- Estratto dati -
══════
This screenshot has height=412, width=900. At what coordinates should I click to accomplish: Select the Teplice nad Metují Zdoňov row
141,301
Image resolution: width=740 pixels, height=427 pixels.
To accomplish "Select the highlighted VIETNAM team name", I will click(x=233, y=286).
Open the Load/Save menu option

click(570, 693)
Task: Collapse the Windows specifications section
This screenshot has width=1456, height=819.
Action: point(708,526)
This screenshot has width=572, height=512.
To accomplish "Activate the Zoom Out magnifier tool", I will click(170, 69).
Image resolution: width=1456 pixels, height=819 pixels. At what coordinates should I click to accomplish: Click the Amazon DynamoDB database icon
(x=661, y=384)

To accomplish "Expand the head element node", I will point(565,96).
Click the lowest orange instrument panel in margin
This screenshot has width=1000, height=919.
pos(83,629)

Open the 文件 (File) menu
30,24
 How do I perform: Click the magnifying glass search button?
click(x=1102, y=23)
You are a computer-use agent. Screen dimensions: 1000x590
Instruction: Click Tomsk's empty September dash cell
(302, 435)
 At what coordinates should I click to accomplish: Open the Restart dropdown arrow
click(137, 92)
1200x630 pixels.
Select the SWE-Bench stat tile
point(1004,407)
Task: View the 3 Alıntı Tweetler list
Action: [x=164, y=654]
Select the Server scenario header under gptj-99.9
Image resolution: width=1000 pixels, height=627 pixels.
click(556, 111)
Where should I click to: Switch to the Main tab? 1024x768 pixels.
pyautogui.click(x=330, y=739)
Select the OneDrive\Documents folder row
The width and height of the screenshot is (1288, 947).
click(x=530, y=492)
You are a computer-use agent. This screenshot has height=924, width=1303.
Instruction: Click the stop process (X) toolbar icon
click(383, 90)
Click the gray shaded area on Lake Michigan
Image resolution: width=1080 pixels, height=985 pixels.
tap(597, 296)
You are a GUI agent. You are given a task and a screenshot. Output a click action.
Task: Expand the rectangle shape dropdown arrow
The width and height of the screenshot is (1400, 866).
══════
Raccogli tutte le righe qui sopra che contengono la parola "what". Distingui tra maiuscole e minuscole.

This screenshot has height=412, width=900. At what coordinates should I click to accomplish: Select the Teplice nad Metují Zdoňov row
Image resolution: width=1456 pixels, height=819 pixels. At what coordinates should I click to accomplish: Click the Amazon DynamoDB database icon
 At what coordinates should I click to accomplish: Open the Restart dropdown arrow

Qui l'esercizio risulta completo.